When picking an online casino to join there are more than a few factors which should go into the mix to help you pick the one that’s best for you. The most important ones are the reputation and trust involved with the casino, the range of games (slot machines in our case) and of course the types of bonuses available for new and existing players.
What should not be overlooked is the methods of payments available for new sign ups though; you don’t want to spend time settling on a seemingly great casino just to find there are no deposit methods which suit your needs. If yours are specific (maybe you only want to use one method) then it might be better to check that first before sifting through the other factors.
In this article we’re going to explain what an eWallet is and how it can be a safe and convenient way to deposit money at a wide variety of online retailers and not just casinos. There is a school of thought that eWallets may well become the predominant payment method eventually, not just online but for purchases at bricks and mortar stores so we’d better explain how they work.
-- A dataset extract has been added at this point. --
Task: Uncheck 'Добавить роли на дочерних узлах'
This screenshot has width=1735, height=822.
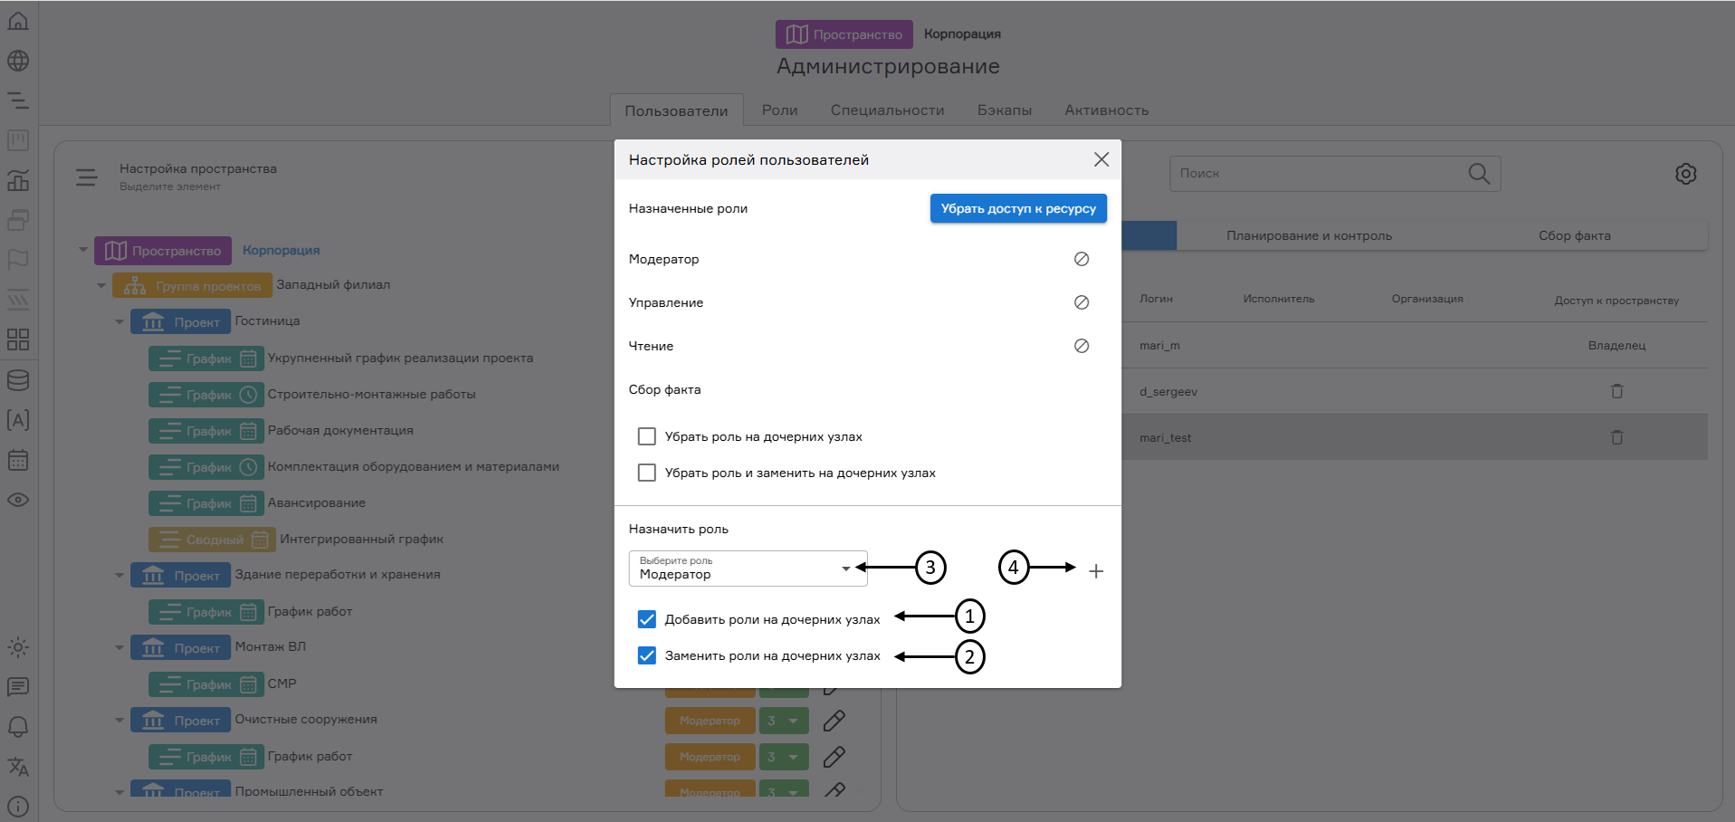Action: (x=647, y=619)
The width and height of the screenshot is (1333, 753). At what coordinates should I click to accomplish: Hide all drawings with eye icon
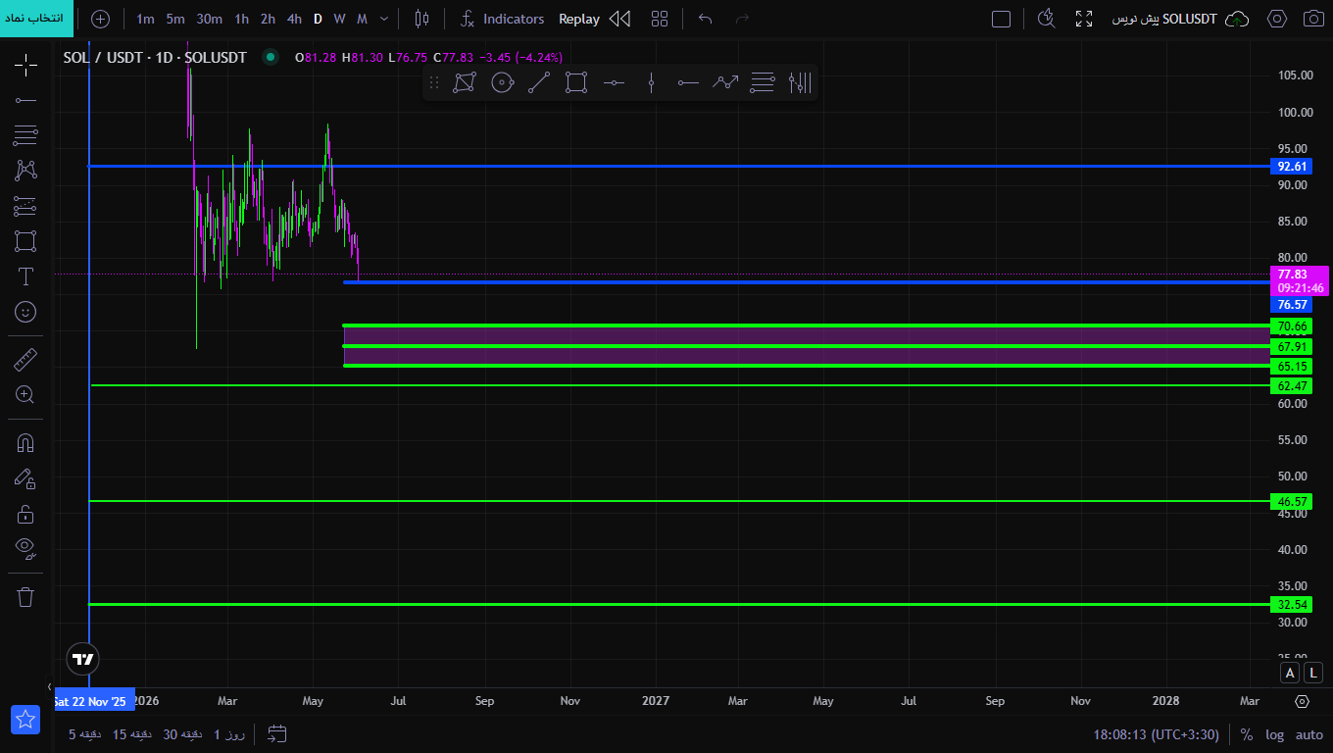25,547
An eWallet (or Digital Wallet) can be viewed as an electronic file where the user can store as many pieces of information as they wish. So at the most basic level it can act as an online fund into which the user deposits money and at a more complex level it can act as storage for a wide variety of personal documents such as driving licenses, store loyalty cards and anything that may validate an customers ID.
This latter is becoming more important because the eWallet can then be used to authenticate a user and provide proof of age; this is important if a customer is looking to buy age-related products.
The real point of an eWallet or Digital Wallet is that it’s a safe and convenient way to perform financial transactions online and increasingly offline. Once the account with the eWallet provider is setup, no longer does the user have to enter all the address/credit card details familiar to anyone making purchases online, the participating website will accept an ID and password and that’s all that’s needed – the eWallet provides the rest of the information.
With the emergence of smartphones, the eWallet has been given added mobility and this means that where possible, the phone can be used to pay for items in participating bricks and mortar shops. Japan is a good example of how this idea has been embraced. eWallet’s are funded via the normal methods – credit cards, bank transfer, pre-payment cards – and are well worth a look if you think it would benefit you.
A Virtual Card is somewhat similar to an eWallet but it’s essentially a virtual debit card which you can use to pay for products and services online. It’s more limited than an eWallet in that there’s no facility to store details other than those necessary to pay for items.
Also similar to a debit card, there is no capacity for credit – you top it up and when it’s run out you can no longer use it until you add more funds. This is handy if you like a daily or weekly limit to your spending.